Everyone is just trying to get through each day the best they can.

Then there are people who face mental health issues and being isolated makes it all a hundred times worse. if people arent seeing them how can they notice if they really are ok when they say they are but they are’t sleeping and its taking all their effort to just. keep. going.  They can’t go to support groups or therapy sessions or to just get out to break they cycle of feeling so lost. 

There is no respite for carers, no respite for the abused, no respite for the child who has parents that drink and theres no food in the house. 

This is why life is like a “good Friday’.

But there is always hope. After Good Friday there came easter Sunday. A day of hope and resurrection where the world was saved. .

There is a light which will show after all this darkness.
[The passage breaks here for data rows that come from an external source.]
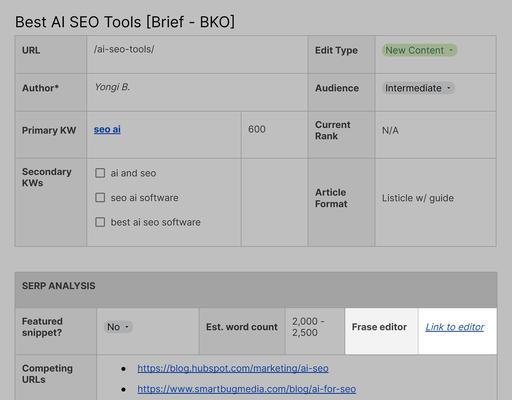Enable the 'best ai seo software' checkbox
The image size is (512, 400).
[100, 222]
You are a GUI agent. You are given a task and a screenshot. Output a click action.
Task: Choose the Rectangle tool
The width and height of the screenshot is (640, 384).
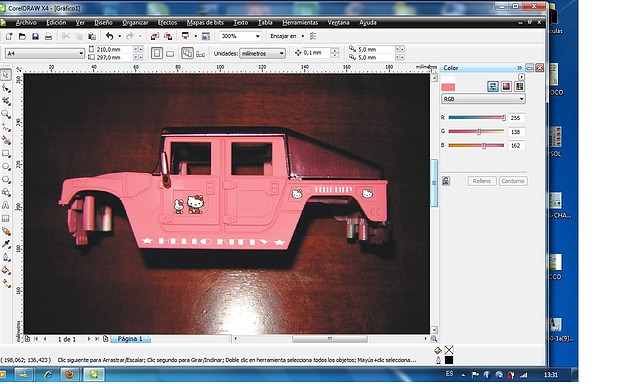pyautogui.click(x=6, y=153)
It may not feel like it now, and believe me I’ve been there but Jesus will Bring hope into your life. It may be all of a sudden or it may be gradually but it will happen. Sometimes we have to go through the darkest tunnel to find the way out. I don’t know why and it definitely isn’t fair but we can use it to help others going through the same.

Right now we are in Good friday but soon, very soon we will be celebrating Easter Sunday. Just hold on.